--- START OF PROVIDED RECORDS ---

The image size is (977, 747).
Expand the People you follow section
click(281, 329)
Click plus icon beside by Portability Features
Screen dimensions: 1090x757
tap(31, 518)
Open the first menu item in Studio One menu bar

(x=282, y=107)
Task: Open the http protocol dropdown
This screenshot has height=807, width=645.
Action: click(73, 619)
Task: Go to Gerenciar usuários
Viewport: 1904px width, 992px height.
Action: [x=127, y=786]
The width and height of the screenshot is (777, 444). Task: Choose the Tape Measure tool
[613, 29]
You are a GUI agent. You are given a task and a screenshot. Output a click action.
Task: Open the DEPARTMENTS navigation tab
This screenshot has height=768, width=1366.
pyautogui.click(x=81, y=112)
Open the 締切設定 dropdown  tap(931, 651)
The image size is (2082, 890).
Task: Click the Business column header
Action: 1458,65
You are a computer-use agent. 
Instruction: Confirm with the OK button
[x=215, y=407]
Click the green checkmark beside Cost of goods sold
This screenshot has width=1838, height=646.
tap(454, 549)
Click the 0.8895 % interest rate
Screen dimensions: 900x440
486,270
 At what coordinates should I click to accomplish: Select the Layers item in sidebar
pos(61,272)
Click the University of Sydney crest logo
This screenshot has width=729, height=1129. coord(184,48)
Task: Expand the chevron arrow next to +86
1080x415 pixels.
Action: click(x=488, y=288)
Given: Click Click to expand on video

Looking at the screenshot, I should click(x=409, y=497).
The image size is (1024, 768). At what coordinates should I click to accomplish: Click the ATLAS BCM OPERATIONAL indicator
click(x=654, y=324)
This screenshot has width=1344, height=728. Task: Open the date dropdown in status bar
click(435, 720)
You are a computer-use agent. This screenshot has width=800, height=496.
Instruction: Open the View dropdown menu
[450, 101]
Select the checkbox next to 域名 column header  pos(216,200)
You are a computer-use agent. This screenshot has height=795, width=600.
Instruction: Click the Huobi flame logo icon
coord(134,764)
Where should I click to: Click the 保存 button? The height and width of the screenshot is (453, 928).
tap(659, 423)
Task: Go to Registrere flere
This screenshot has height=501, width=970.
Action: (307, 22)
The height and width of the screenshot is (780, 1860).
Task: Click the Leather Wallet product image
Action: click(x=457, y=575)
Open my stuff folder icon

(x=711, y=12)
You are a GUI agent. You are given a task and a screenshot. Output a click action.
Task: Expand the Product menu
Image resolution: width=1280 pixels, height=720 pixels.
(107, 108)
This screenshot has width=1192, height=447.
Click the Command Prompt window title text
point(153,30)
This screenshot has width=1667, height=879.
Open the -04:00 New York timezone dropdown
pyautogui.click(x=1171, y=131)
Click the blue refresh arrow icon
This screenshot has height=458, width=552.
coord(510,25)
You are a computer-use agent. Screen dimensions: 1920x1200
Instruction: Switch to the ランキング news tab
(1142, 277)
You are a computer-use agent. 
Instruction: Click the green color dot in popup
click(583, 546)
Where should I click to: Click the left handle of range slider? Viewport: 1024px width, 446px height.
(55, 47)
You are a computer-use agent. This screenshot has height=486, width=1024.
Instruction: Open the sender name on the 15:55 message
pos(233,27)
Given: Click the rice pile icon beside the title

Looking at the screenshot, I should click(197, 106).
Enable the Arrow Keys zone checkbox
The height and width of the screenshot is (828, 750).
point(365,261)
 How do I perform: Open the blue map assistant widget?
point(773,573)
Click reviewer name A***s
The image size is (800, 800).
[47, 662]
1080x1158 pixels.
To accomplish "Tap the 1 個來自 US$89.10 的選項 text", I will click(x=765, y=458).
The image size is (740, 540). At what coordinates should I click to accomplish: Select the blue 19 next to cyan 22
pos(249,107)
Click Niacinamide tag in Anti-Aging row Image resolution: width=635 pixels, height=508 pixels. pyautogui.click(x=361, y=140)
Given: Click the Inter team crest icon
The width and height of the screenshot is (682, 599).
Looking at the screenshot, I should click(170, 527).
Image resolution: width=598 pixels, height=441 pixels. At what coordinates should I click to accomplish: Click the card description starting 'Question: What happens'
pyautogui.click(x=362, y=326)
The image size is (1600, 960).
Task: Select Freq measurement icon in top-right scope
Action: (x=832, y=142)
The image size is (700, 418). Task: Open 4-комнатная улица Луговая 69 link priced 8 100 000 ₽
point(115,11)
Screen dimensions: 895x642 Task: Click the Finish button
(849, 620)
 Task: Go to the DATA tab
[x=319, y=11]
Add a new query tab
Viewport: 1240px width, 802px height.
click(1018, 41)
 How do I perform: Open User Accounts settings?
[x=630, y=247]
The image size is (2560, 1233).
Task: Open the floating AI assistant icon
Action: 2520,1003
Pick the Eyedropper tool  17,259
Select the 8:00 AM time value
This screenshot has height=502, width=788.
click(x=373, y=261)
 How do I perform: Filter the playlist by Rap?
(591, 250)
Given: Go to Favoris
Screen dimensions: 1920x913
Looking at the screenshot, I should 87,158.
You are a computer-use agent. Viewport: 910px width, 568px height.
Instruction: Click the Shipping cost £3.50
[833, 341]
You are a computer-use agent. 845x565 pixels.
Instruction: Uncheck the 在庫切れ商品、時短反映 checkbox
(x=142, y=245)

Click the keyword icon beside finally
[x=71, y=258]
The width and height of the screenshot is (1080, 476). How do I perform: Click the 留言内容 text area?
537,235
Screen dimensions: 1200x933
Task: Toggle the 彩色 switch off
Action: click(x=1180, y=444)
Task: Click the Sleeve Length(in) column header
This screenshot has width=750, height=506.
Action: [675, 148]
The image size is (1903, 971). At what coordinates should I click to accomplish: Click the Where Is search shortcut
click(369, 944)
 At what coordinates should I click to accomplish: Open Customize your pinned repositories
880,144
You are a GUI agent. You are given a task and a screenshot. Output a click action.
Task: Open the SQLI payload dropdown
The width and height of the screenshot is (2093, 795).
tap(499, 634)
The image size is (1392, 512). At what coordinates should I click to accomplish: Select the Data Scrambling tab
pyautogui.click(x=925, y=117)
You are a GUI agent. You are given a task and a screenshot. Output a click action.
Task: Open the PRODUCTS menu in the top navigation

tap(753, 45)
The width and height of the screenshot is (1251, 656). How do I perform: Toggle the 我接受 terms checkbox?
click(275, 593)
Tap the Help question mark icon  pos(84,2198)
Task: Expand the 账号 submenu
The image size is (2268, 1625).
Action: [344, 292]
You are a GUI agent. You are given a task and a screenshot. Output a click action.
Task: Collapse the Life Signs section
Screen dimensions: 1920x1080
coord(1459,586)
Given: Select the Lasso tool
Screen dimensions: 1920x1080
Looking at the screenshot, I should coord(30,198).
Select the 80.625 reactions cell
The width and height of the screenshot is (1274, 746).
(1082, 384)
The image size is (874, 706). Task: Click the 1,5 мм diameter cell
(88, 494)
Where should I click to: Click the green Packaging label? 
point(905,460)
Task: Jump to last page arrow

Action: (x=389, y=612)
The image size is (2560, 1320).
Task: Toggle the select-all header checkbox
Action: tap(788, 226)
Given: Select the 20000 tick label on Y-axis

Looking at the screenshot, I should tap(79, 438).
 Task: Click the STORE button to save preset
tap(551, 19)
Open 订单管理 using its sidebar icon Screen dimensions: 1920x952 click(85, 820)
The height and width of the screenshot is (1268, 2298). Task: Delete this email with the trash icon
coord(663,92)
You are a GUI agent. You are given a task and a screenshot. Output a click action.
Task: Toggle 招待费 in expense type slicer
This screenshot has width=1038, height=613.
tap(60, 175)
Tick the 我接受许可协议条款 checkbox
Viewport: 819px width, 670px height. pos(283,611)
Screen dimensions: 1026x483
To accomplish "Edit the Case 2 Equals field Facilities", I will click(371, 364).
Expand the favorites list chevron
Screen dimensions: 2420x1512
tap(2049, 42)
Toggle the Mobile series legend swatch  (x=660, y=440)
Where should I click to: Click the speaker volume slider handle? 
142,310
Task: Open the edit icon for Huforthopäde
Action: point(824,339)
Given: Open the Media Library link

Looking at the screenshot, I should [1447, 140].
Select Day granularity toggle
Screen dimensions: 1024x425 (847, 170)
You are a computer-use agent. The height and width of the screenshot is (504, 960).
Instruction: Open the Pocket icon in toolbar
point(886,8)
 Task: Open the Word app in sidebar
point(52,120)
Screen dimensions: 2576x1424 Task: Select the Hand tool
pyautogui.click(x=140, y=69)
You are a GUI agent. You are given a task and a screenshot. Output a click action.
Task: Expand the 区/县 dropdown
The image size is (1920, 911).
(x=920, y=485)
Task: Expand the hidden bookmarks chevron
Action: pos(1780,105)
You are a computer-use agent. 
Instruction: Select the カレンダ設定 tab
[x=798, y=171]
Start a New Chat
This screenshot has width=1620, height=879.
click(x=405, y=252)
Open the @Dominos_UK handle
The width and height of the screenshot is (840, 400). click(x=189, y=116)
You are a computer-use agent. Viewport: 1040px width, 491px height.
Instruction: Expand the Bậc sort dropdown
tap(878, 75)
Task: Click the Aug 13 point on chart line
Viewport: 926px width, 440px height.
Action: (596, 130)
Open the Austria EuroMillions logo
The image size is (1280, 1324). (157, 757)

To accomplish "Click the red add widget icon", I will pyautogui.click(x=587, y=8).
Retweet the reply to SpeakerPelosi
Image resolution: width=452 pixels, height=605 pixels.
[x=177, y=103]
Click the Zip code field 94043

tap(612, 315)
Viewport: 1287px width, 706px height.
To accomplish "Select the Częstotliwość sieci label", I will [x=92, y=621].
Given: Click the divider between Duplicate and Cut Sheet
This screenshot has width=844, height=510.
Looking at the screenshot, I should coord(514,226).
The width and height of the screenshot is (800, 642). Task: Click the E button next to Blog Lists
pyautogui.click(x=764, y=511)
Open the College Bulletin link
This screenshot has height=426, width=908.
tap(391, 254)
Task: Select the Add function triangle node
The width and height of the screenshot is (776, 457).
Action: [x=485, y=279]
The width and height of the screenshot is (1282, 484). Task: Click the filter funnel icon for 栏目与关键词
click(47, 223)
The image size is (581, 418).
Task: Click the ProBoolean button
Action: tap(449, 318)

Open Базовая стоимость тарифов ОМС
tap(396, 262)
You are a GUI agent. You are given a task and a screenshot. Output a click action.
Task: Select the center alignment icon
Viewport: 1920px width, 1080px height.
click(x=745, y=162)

--- END OF PROVIDED RECORDS ---

GIVEN REQUEST:
Convert the records from the start through the line containing "click(435, 720)" into a JSON list of strings, one string per line, leaving out blank lines.

OUTPUT FOR THIS TASK:
[
  "The image size is (977, 747).",
  "Expand the People you follow section",
  "click(281, 329)",
  "Click plus icon beside by Portability Features",
  "Screen dimensions: 1090x757",
  "tap(31, 518)",
  "Open the first menu item in Studio One menu bar",
  "(x=282, y=107)",
  "Task: Open the http protocol dropdown",
  "This screenshot has height=807, width=645.",
  "Action: click(73, 619)",
  "Task: Go to Gerenciar usuários",
  "Viewport: 1904px width, 992px height.",
  "Action: [x=127, y=786]",
  "The width and height of the screenshot is (777, 444). Task: Choose the Tape Measure tool",
  "[613, 29]",
  "You are a GUI agent. You are given a task and a screenshot. Output a click action.",
  "Task: Open the DEPARTMENTS navigation tab",
  "This screenshot has height=768, width=1366.",
  "pyautogui.click(x=81, y=112)",
  "Open the 締切設定 dropdown  tap(931, 651)",
  "The image size is (2082, 890).",
  "Task: Click the Business column header",
  "Action: 1458,65",
  "You are a computer-use agent. ",
  "Instruction: Confirm with the OK button",
  "[x=215, y=407]",
  "Click the green checkmark beside Cost of goods sold",
  "This screenshot has width=1838, height=646.",
  "tap(454, 549)",
  "Click the 0.8895 % interest rate",
  "Screen dimensions: 900x440",
  "486,270",
  " At what coordinates should I click to accomplish: Select the Layers item in sidebar",
  "pos(61,272)",
  "Click the University of Sydney crest logo",
  "This screenshot has width=729, height=1129. coord(184,48)",
  "Task: Expand the chevron arrow next to +86",
  "1080x415 pixels.",
  "Action: click(x=488, y=288)",
  "Given: Click Click to expand on video",
  "Looking at the screenshot, I should click(x=409, y=497).",
  "The image size is (1024, 768). At what coordinates should I click to accomplish: Click the ATLAS BCM OPERATIONAL indicator",
  "click(x=654, y=324)",
  "This screenshot has width=1344, height=728. Task: Open the date dropdown in status bar",
  "click(435, 720)"
]